---------- Fragmento del documento ----------

Sin embargo, la cuestión de los costos políticos está llena de grises. Aún el peor costo político, el de Lijo, parece no tener impacto significativo en la opinión pública en el corto plazo. Hay datos nuevos del ya clásico Índice de Confianza en el Gobierno que elabora la Universidad Di Tella en base a una encuesta nacional. Todos los indicadores son positivos: de julio a agosto, el índice mejoró en un 6,8 por ciento. La mejora se dio en todos los componentes del indicador: “preocupación por el interés general”; “valuación general del gobierno”; “eficiencia en la administración del gasto público”, con una mejora del 14,2 por ciento; “honestidad de los funcionarios”; y, por último, “capacidad para resolver los problemas del país”, un crecimiento del 5,6 por ciento.
Semejante mejora en la confianza del Gobierno se registró en el mes en que el tema Lijo dominó parte de la agenda y la reactivación económica todavía no se hace sentir significativamente. Otra vez se impone el “por qué”.
El desconcierto ante el contraste entre el nivel de ajuste y caída del salario real y el apoyo persistente de la opinión pública al Gobierno, a pesar de todo, encuentran una respuesta emocional en la inflación contenida. El Gobierno hizo fácil lo que parecía imposible: bajar la inflación. Contener la inflación es mucho más que un dato económico; es un dato emocional y de salud mental personal y familiar.
Un estudio realizado entre 2020 y 2023 sobre “estrés debido a la inflación” en Estados Unidos, publicado en el International Journal of Environmental Research and Public Health, determinó que “más de tres cuartos de adultos en edad de trabajar experimentaron estrés debido a la inflación”. Es más: aún cuando la inflación caiga, los niveles de estrés por inflación pueden ser más prevalentes. “Los resultados sugieren que el aumento de precios puede tener efectos acumulativos de estrés a lo largo del tiempo”, dice la publicación.
En esos datos se vislumbra la potencia que tiene el logro del gobierno en el tema inflación y más en el caso argentino: bajar la inflación acarrea un alivio casi ancestral en la opinión pública. El alivio de sacarse de encima una mochila que pesa de generación en generación. Como preocupación coyuntural desaparece en las encuestas empujadas por otras urgencias como el empleo o el salario real. Pero nadie quiere dejar de sentir la bocanada de oxígeno de precios que no suben tanto todos los días. Con el aquietamiento de la inflación, la percepción del tiempo y de las urgencias también se transforma. Esa percepción beneficia al Gobierno.
En ese caso, el costo político del ajuste que el gobierno paga converge con un objetivo social y políticamente virtuoso. El ordenamiento de la macroeconomía termina resultando requisito imprescindible de una democracia de mayor calidad en otra versión: una que logra una paz social experimentada en el día a día de la familia. Porque hay una lección que el cambio cultural a la Milei deja cada vez más clara: que una macro ordenada, por su solo funcionamiento racional, es capaz de generar efectos positivos y sin necesidad de mediar discursos ampulosos en torno al Estado presente. El presupuesto hogareño diario relativamente bajo control como la muestra de una política que la opinión pública está dispuesta a bancar. El balance macro se vuelve un bien común a defender y condición, entre otras cosas, de la estabilidad mental de la ciudadanía: así de profundo cala el tema inflación.

----------

Enunciado a → Según el texto sobre la confianza en el Gobierno, ¿cuánto mejoró el índice de julio a agosto?

---------- Datos extraídos ----------

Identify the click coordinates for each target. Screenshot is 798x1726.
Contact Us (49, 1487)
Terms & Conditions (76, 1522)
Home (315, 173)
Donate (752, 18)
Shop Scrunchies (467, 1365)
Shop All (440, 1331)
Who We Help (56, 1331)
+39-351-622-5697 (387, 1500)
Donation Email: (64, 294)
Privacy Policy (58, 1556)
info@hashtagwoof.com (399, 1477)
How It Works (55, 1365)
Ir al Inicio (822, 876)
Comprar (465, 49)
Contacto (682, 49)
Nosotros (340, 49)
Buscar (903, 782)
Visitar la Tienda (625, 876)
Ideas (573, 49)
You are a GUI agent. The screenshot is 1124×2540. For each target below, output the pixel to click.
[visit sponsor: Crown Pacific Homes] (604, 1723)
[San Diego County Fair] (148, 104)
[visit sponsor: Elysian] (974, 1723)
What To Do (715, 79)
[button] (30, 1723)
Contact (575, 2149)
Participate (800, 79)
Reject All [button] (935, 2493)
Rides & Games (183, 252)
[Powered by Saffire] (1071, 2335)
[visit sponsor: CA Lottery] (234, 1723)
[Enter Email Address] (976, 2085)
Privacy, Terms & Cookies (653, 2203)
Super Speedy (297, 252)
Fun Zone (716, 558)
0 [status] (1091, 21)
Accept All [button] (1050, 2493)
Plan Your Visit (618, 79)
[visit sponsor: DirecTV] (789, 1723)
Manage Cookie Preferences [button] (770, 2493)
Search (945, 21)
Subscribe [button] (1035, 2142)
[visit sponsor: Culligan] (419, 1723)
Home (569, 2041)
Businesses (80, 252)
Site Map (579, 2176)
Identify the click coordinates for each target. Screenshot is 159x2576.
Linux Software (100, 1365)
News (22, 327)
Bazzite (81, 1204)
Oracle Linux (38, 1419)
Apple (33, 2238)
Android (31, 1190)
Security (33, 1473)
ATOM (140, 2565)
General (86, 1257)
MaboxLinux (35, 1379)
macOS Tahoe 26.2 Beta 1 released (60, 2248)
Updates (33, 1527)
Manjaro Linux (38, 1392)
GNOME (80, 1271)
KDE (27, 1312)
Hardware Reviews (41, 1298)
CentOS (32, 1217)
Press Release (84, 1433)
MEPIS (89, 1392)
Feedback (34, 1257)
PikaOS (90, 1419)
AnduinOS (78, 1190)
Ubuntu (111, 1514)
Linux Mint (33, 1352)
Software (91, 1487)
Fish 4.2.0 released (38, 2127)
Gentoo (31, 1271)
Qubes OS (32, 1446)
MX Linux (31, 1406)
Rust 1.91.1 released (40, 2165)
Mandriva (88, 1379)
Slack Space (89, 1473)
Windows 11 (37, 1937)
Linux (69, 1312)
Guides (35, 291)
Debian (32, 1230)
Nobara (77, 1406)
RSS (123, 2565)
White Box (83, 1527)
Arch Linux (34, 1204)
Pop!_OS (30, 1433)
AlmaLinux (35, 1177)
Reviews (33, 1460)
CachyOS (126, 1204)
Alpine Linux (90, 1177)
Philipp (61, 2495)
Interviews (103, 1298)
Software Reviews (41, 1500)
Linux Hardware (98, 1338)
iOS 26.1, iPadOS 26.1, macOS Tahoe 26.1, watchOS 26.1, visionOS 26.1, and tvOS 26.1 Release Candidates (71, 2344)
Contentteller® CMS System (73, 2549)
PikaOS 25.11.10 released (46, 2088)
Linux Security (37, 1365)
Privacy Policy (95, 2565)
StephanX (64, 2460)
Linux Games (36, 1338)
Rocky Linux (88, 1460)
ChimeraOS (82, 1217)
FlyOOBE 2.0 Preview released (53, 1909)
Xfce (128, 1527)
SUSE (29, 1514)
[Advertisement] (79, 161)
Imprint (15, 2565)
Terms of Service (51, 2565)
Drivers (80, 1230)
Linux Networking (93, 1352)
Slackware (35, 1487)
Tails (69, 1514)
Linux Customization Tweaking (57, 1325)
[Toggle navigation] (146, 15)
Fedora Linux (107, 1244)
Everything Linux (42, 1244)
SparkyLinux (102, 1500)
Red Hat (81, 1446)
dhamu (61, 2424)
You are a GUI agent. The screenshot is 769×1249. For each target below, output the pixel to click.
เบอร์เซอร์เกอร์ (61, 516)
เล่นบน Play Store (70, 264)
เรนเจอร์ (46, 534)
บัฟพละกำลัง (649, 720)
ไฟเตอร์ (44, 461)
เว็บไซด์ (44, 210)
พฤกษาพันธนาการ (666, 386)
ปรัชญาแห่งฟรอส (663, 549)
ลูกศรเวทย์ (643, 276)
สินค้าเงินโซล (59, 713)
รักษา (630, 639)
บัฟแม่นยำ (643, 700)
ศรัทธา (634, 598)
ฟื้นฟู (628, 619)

----------

Enunciado b → Convierte en una lista JSON de cadenas el tramo de los registros que va desde la línea que contiene "Terms of Service (51, 2565)" hasta la que contiene "dhamu (61, 2424)", ambas incluidas. Pon una cadena por línea y omite las líneas en blanco.

Respuesta completa a → Mejoró un 6,8 por ciento.

Respuesta completa b →
[
  "Terms of Service (51, 2565)",
  "Drivers (80, 1230)",
  "Linux Networking (93, 1352)",
  "Slackware (35, 1487)",
  "Tails (69, 1514)",
  "Linux Customization Tweaking (57, 1325)",
  "[Toggle navigation] (146, 15)",
  "Fedora Linux (107, 1244)",
  "Everything Linux (42, 1244)",
  "SparkyLinux (102, 1500)",
  "Red Hat (81, 1446)",
  "dhamu (61, 2424)"
]